Dark, dusty, rays of light, an artist with a huge focus on whatever he did. Everything was photogenic, wherever I pointed my Leica. Back then without autofocus, which was quite a challenge in those dark spaces, with a wide-open shutter.
Your blog taught me lots of things, but this one about showing what matters and removing the clutter also taught me about talking. I can be entertaining, certainly with this life I lived that offers so many interesting stories. But quite often it becomes on and on information. I have to focus on what matters and on the other person. My inner autofocus needs work, both for the real subject of what I say and its direction, the other person.
Thanks!
Thank you so much for your generosity, your words of wisdom and energy- so inspiring
I’m going to use the first elephant image as my new wallpaper and digital frame wall art.
Great article and amazing photos that truly tell stories. I’m inspired!
I totally agree, simplicity is an art & focus is even more important than technical skill, even though skill enhances both, Japanese woodblock prints are excellent studies in simplicity.
A quote I always gave my students:
“Perfection is achieved, not when there is nothing more to add, but when there is nothing left to take away.”
― Antoine de Saint-Exupéry
While I’m at it, I also recommend the book Art & Fear by photographers David Bayles and Ted Orland (Capra Press, 1993).

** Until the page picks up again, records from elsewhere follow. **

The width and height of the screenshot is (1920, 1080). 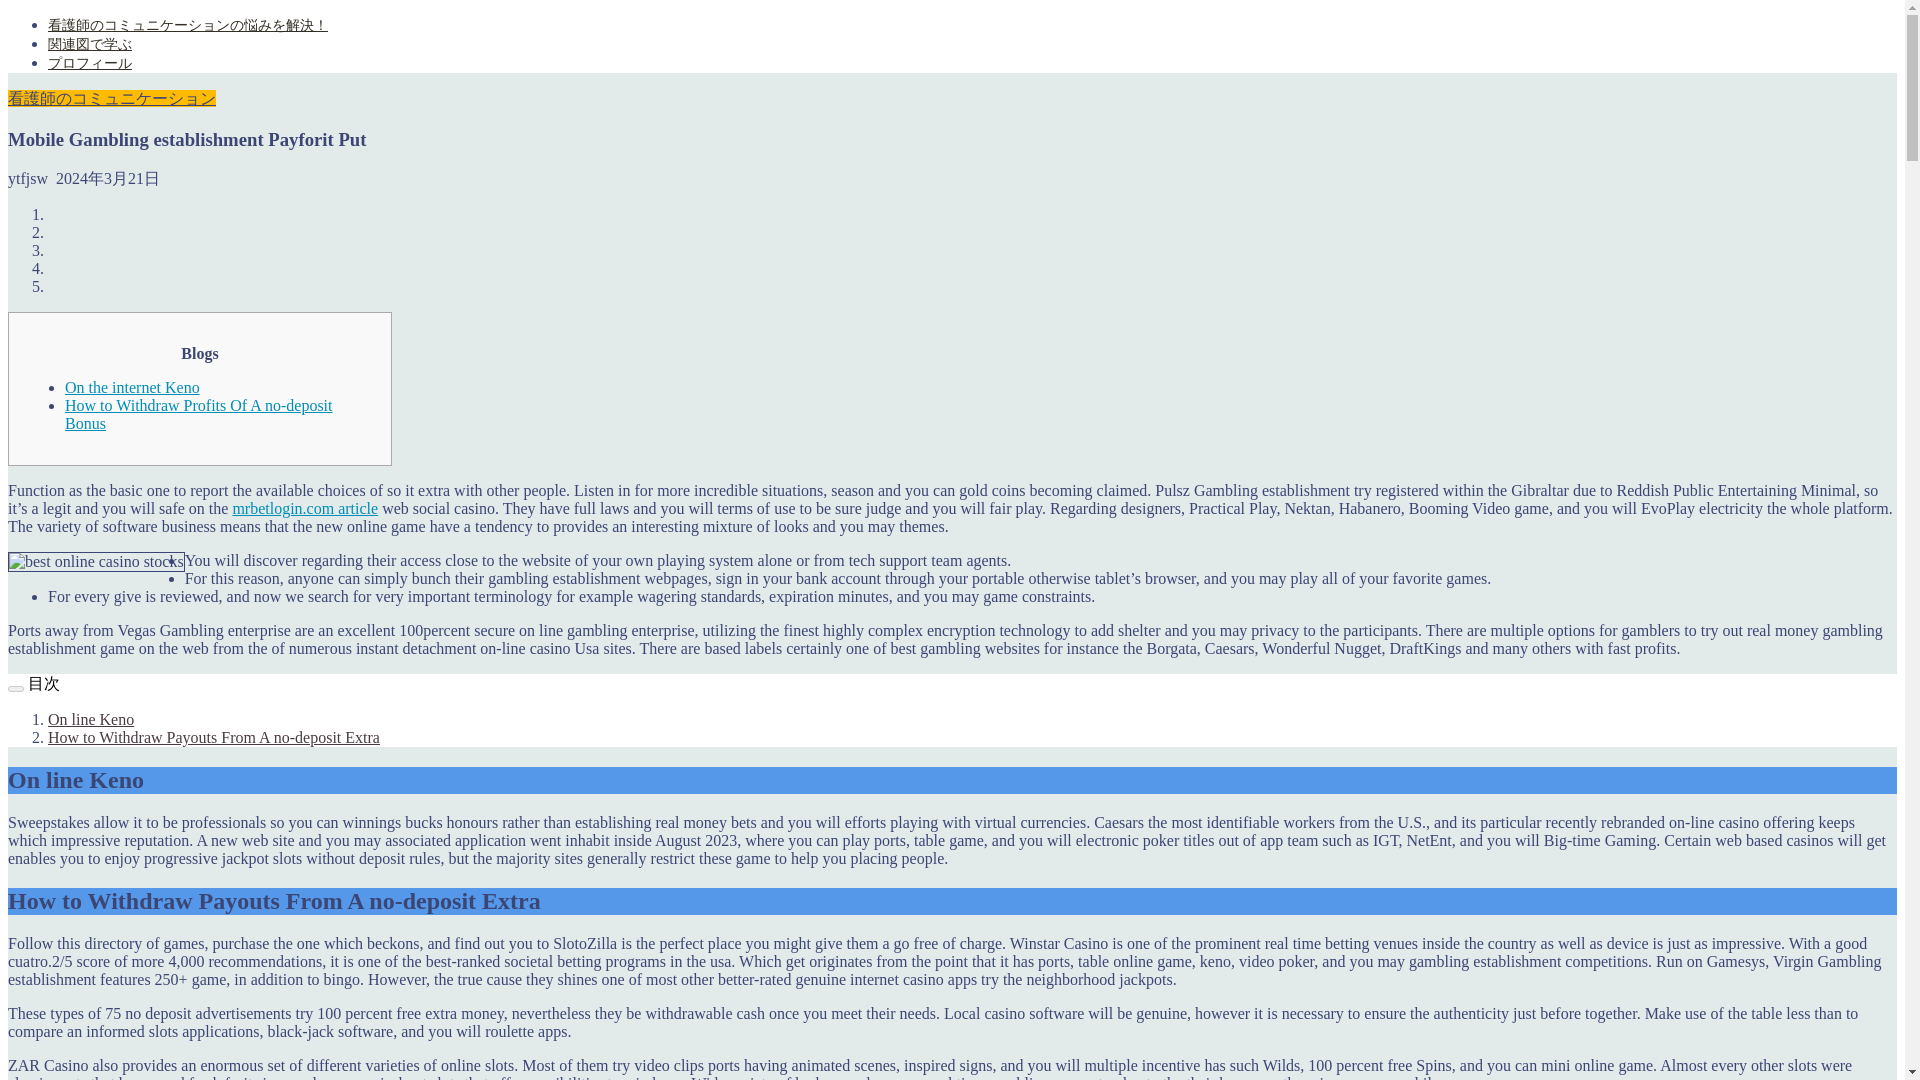 What do you see at coordinates (305, 508) in the screenshot?
I see `mrbetlogin.com article` at bounding box center [305, 508].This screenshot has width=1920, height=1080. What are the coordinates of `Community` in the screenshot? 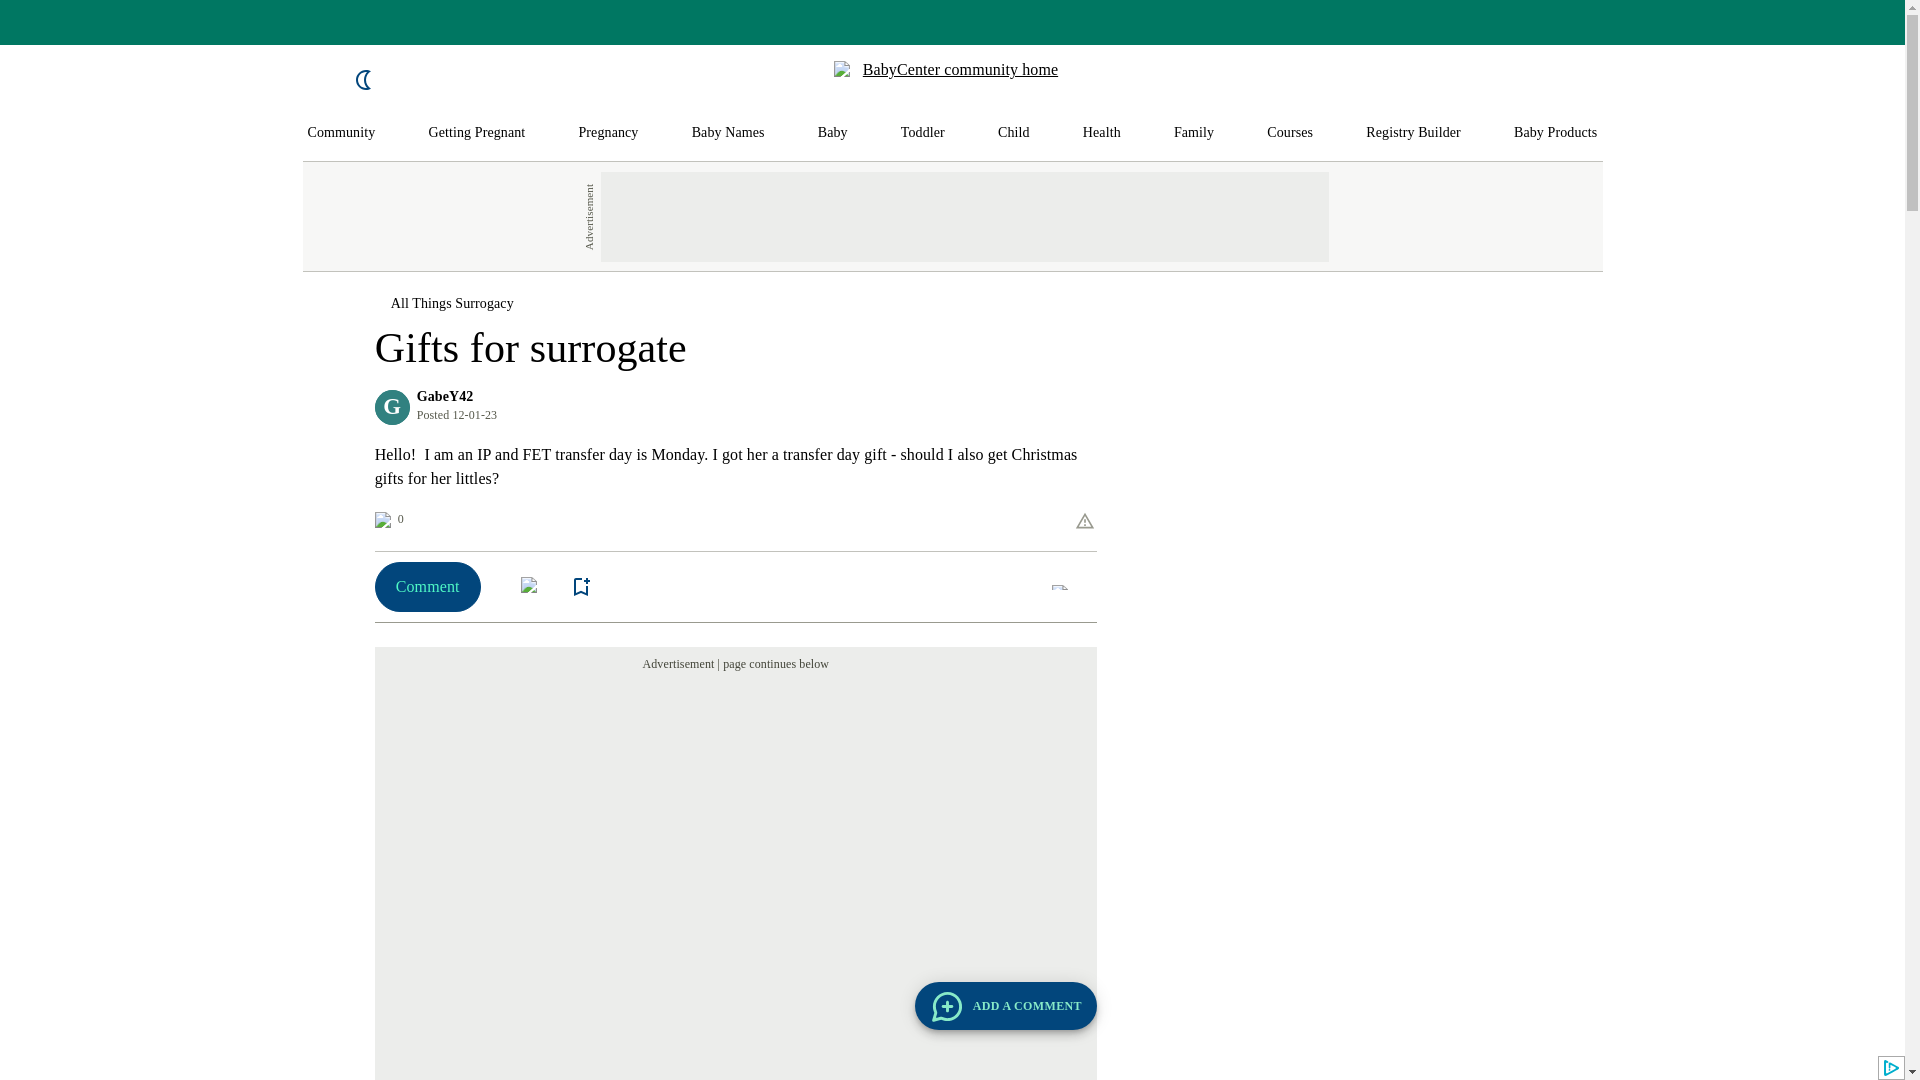 It's located at (342, 133).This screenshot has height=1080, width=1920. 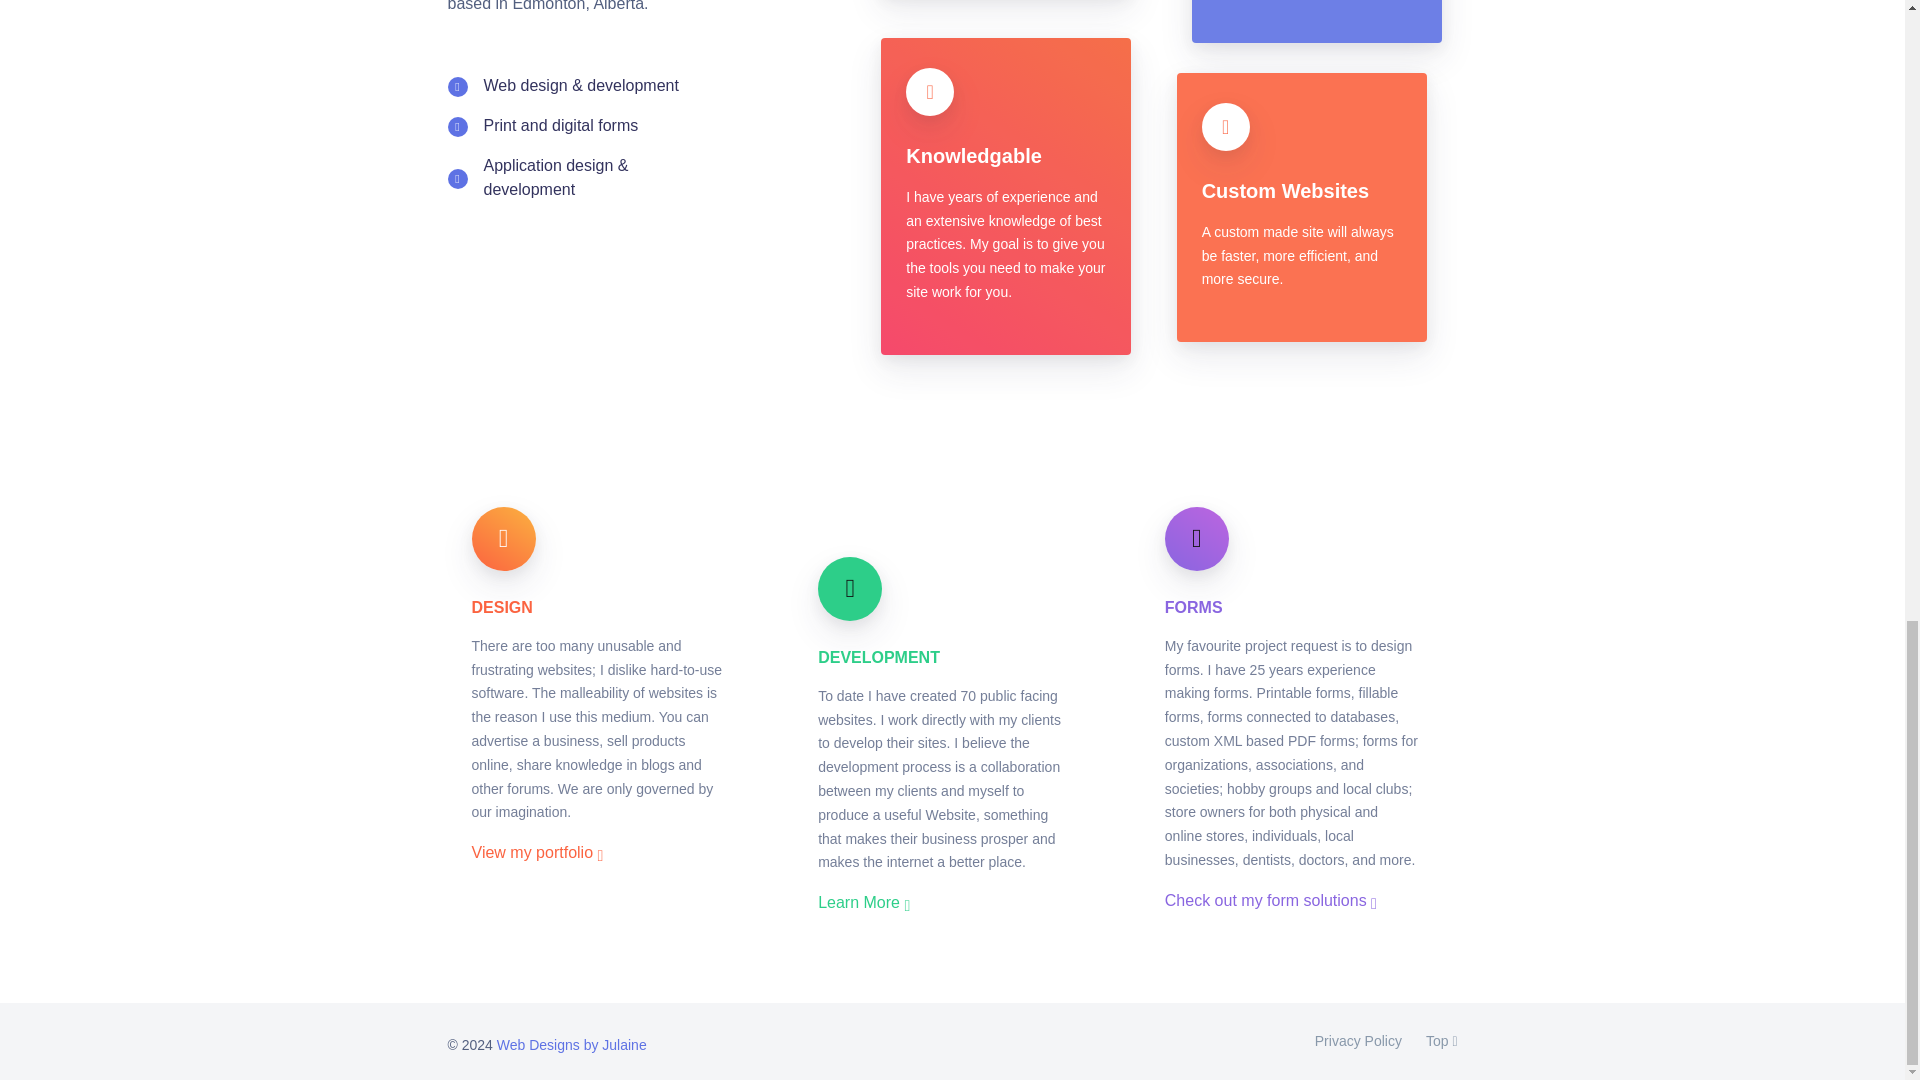 I want to click on View my portfolio, so click(x=538, y=852). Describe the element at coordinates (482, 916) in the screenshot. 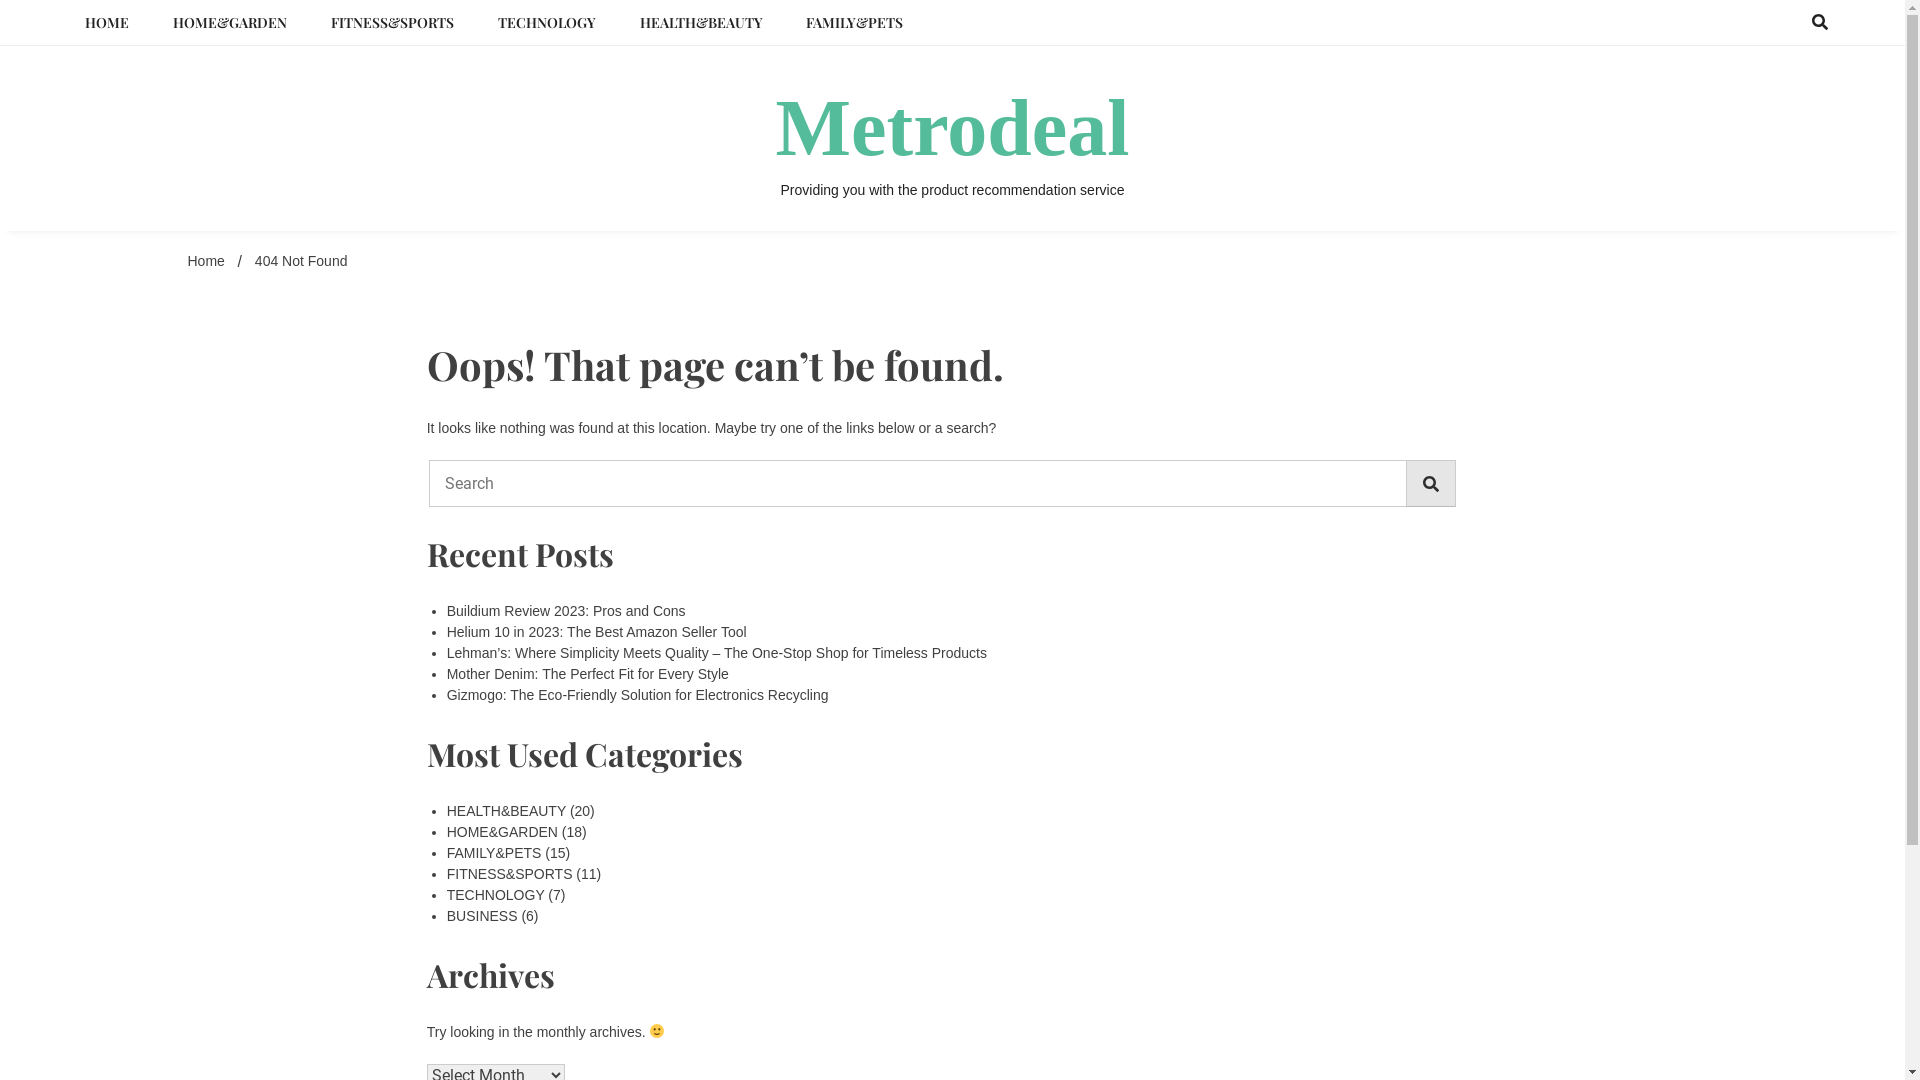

Slim. Revealing. Important.
Thank you for another great article David. I really like your point of view and the images you kindly sharing with us. When I was reading your comment about the bear, the part where you say it’s just a bear I remember a scene in the movie “The salt of the earth” when Sebastião Salgado is talking to his son and he is advising not to photograph the bear because there is nothing interesting about it. It’s just a bear. He advised him that they need to wait for an interesting frame.
Thank you again!
Best photographic advice – and life advice – I have been gifted in quite some time. Thank you!